A Penang city councillor believe that it is time to set up policies aimed at preventing the spread of COVID-19 as well as other viral infections like reducing plot ratio in development projects.
Penang Island City Council (MBPP) councillor Lee Kim Noor said it is important to ease overcrowding and congestion at residential developments especially in view of the pandemic, reported Malay Mail.
“We should not raise the plot ratio indiscriminately that leads to a higher number of units within a development and causes congestion which makes it easier for the COVID-19 virus to spread,” she said during the end of the virtual full council meeting.
Lee noted that there is a need to prepare bigger open spaces, so residents could comfortably exercise and go out for walks while observing strict SOPs.
She added that developers of future commercial developments should also be required to install a good ventilation system that could filter out viruses.
“If we look at the daily COVID-19 cases, many clusters are from the workplace so other than close contact, there is a high possibility the spread in the workplace could be due to the air ventilation of these places where workers have to spend long hours and sometimes may have to remove their masks to eat, drink or talk,” she said as quoted by Malay Mail.
On existing commercial developments, Lee suggested conducting an awareness campaign among the commercial building management agents regarding the importance of cleaning their ventilation systems and installing suitable filtration systems.
“This can be done by sending letters to the management agents or to hold a webinar on the topic,” she said.
She also urged MBPP to prepare the necessary information for those who contracted COVID-19 and outline the things to do in such situations.
Moreover, MBPP can display hotline numbers as well as the contact numbers of hospitals in its various social media pages which the public can call if infected with the virus and is unsure of what to do next.

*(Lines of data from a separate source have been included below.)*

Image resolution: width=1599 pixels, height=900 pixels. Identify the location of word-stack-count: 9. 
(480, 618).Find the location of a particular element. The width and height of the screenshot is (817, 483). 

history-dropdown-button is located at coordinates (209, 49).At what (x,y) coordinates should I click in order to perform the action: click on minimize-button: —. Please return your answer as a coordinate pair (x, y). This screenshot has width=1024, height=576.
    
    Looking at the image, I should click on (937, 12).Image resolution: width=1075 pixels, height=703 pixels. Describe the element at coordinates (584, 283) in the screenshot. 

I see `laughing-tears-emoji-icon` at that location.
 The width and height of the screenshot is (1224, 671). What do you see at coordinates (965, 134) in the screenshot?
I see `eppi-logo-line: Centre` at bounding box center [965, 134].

Meanwhile, MBPP Mayor Datuk Yew Tung Seang later announced that the state had introduced a higher plot ratio of 4.0 under a home ownership programme, amid demand for higher density projects.
He explained that the move is aimed at stimulating the construction and property industry within the state, noting that the higher plot ratio will only apply to certain projects.

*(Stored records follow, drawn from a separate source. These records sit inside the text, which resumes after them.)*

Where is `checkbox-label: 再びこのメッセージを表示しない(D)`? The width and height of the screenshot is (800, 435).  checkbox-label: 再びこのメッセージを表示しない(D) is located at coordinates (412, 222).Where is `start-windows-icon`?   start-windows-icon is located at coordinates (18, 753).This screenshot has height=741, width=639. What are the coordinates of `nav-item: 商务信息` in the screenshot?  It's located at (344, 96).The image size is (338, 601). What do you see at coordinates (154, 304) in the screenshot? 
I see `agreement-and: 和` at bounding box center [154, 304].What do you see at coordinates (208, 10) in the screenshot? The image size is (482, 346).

A plot ratio of 4.0 means developers can build a residential development with about 251 apartment units of about 700 sq ft each on a one-acre site.
Previously, the plot ratio for development projects stands at between 2.8 and 3.5, depending on the location and type of project, said Yew.
A plot ratio of 2.8 will enable developers to build 176 apartment units of 700 sq ft each on a one-acre site, while a plot ratio of 3.5 will allow for 220 apartment units of the same size to be constructed.
Yew noted that only four development projects have so far applied for the 4.0 plot ratio under the home ownership programme.